Extracted data Start Marker
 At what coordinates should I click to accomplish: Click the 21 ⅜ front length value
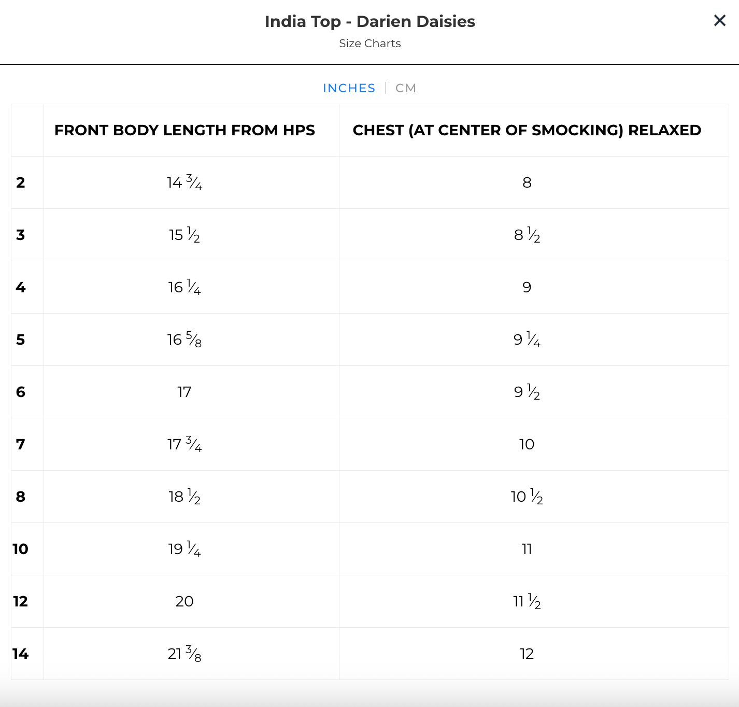pos(184,654)
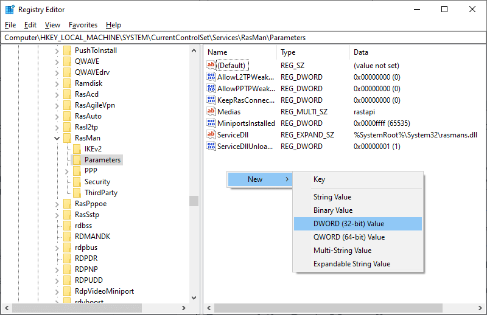Select the Security key in tree
The width and height of the screenshot is (487, 315).
pyautogui.click(x=97, y=182)
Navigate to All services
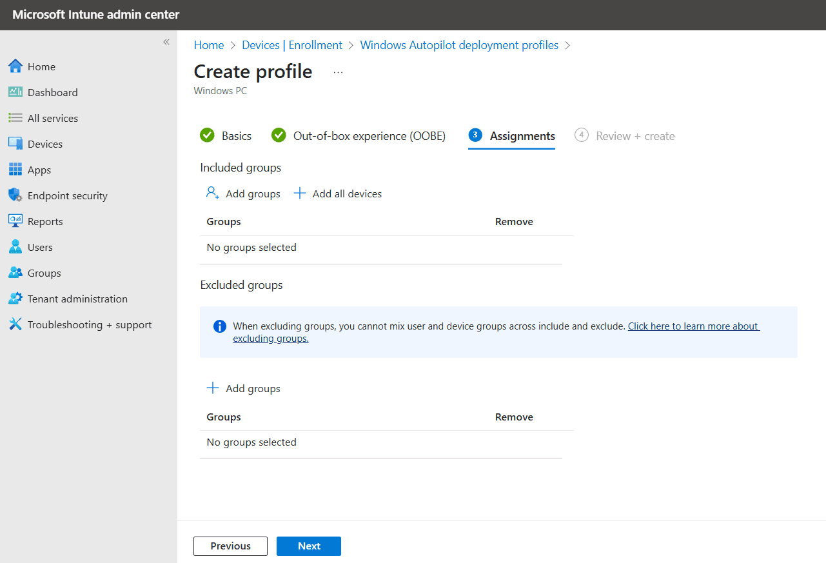Image resolution: width=826 pixels, height=563 pixels. pos(52,117)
Extracted data End Marker
In your copy of the entries above, leave out the pictures and keep every word exact.

> Solved problem
 At what coordinates should I click to accomplish: Click the 21 ⅜ front length value
pos(184,654)
Select the Security key in tree
The width and height of the screenshot is (487, 315).
pyautogui.click(x=97, y=182)
Navigate to All services
Image resolution: width=826 pixels, height=563 pixels. pos(52,117)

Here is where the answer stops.